Versioning HuggingFace Datasets with lakeFS
HuggingFace 🤗 Datasets is a library for easily accessing and sharing datasets for Audio, Computer Vision, and Natural Language Processing (NLP) tasks.
🤗 Datasets supports access to cloud storage providers through fsspec FileSystem implementations.
lakefs-spec is a community implementation of an fsspec Filesystem that fully leverages lakeFS’ capabilities. Let’s start by installing it:
Installation
pip install lakefs-spec
Configuration
If you’ve already configured the lakeFS python SDK and/or lakectl, you should have a $HOME/.lakectl.yaml
file that contains your access credentials and endpoint for your lakeFS environment.
Otherwise, install lakectl
and run lakectl config
to set up your access credentials.
Reading a Dataset
To read a dataset, all we have to do is use a lakefs://...

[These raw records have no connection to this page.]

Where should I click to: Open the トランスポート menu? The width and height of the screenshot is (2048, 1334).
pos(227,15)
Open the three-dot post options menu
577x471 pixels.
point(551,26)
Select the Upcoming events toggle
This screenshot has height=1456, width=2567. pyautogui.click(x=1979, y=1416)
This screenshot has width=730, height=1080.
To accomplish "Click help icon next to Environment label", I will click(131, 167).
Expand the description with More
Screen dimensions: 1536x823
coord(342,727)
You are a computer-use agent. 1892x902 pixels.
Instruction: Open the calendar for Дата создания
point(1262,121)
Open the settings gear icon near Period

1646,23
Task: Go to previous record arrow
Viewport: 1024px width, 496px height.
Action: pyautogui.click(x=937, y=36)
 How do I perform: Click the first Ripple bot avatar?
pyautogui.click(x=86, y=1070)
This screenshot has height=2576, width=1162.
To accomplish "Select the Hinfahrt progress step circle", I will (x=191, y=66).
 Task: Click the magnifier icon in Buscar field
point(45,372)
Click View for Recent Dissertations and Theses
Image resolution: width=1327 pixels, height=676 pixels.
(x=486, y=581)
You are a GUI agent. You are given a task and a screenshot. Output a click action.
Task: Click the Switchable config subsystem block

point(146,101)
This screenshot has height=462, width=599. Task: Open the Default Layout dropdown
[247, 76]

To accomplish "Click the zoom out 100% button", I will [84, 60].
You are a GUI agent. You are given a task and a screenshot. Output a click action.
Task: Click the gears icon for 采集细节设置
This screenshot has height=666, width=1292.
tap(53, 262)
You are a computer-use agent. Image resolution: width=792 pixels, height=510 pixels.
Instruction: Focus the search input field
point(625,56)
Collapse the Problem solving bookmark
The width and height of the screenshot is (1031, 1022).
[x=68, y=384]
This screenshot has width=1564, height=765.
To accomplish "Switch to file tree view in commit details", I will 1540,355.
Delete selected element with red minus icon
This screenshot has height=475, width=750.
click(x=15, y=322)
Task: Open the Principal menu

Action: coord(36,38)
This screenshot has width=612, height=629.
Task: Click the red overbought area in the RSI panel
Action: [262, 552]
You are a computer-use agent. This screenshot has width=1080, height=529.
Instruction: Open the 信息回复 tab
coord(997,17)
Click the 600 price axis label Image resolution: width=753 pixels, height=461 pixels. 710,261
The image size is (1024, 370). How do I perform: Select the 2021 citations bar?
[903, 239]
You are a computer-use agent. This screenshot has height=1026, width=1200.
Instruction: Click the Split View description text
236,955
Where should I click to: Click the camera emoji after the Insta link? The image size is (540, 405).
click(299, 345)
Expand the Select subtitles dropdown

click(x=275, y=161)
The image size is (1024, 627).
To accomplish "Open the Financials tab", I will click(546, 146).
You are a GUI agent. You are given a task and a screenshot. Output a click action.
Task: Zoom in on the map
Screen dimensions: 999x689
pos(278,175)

URI when calling load_dataset
:
>>> from datasets import load_dataset
>>>
>>> dataset = load_dataset('csv', data_files='lakefs://example-repository/my-branch/data/example.csv')
That’s it! this should automatically load the lakefs-spec implementation that we’ve installed, which will use the $HOME/.lakectl.yaml
file to read its credentials, so we don’t need to pass additional configuration.
Saving/Loading
Once we’ve loaded a Dataset, we can save it using the save_to_disk
method as normal:
>>> dataset.save_to_disk('lakefs://example-repository/my-branch/datasets/example/')
At this point, we might want to commit that change to lakeFS, and tag it, so we could share it with our colleagues.
We can do it through the UI or lakectl, but let’s do it with the lakeFS Python SDK:
>>> import lakefs
>>>
>>> repo = lakefs.repository('example-repository')
>>> commit = repo.branch('my-branch').commit(
... 'saved my first huggingface Dataset!',
... metadata={'using': '🤗'})
>>> repo.tag('alice_experiment1').create(commit)
Now, others on our team can load our exact dataset by using the tag we created:
>>> from datasets import load_from_disk
>>>
>>> dataset = load_from_disk('lakefs://example-repository/alice_experiment1/datasets/example/')